5. Blend the cream cheese and sugar well in the bowl of a standing mixer on low speed till there are no lumps.
6. Add the eggs one at a time, blending well and scraping the bowl between additions. Scrape the bowl before adding the vanilla, vanilla bean seeds, salt and lemon juice. Blend well again.
7. Divide the cheesecake mixture evenly between the cups, careful not to drip the mix along the sides of the cups. Tap them each lightly on the counter to remove air bubbles.
|Staggered and mostly filled.|
8. Stagger the cups evenly inside a medium baking pan (the pan should be deep enough to allow for the water to be poured half way up the sides of the cups). Before adding the water to the pan: pull out the oven rack and place the pan with the cups onto it--then carefully pour the water. Be careful not to splash water inside the cups (removing one cup from near the edge and pouring water carefully there will allow enough room to avoid most splashing).

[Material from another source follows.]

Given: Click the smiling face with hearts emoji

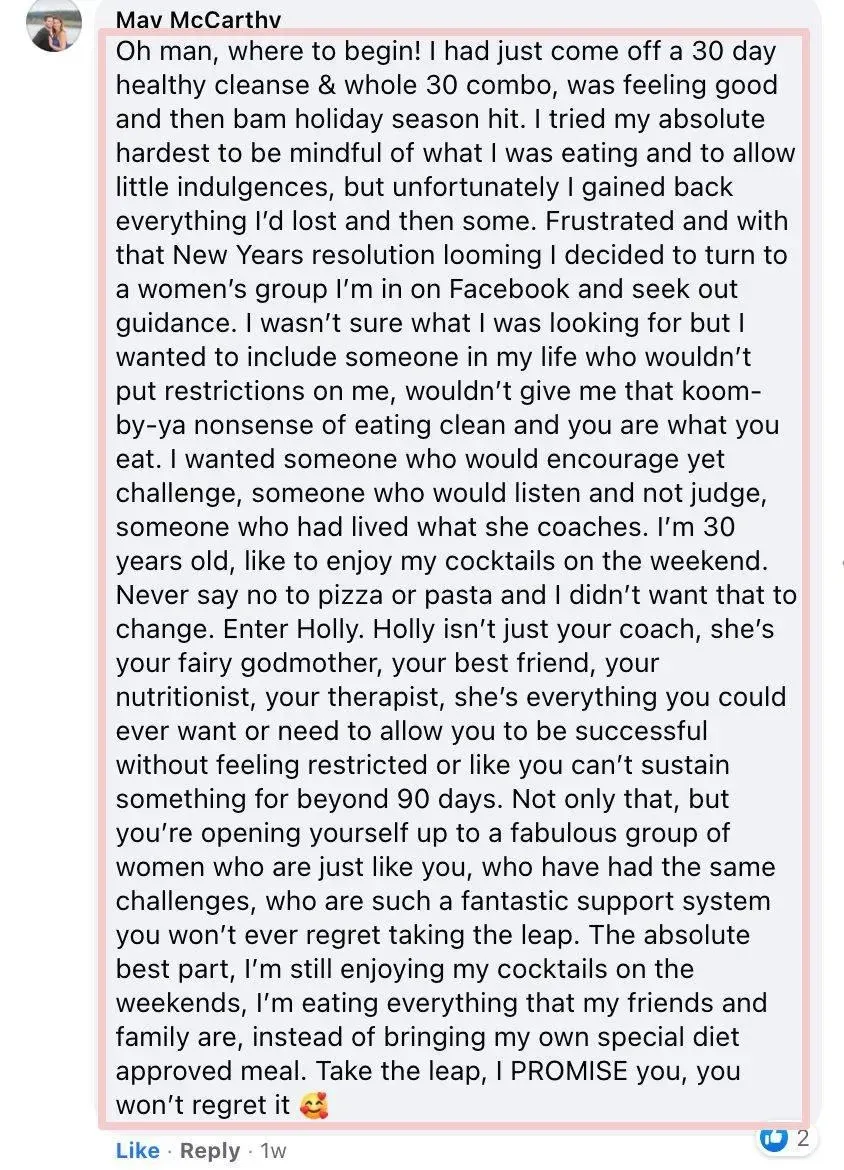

*if you can't do a water bath baking method because you haven't learned how to boil water, or whatever the case might be, turn your oven down to 225F degrees for baking*
9. Bake approximately 20 minutes. The cheesecake should NOT have any brown color to the top, and should still look mostly wet (not dried out) and should still jiggle in the center when the pan is lightly moved about (think Jell-O Jiggler commercials).
10. Refrigerate until set, about 4 hours at this size (8 hours if you make this recipe for a single 6 or 8 inch round).
11. Try to share with others. You do have 10 individual servings after all...
Yes, I do eat these absolutely yummy things. They do fit within my lifestyle. I don't eat them everyday, but I'm consciously aware of what their impact is on my daily food intake and how my body burns them versus whole foods.
Losing weight doesn't mean losing the foods you love ; )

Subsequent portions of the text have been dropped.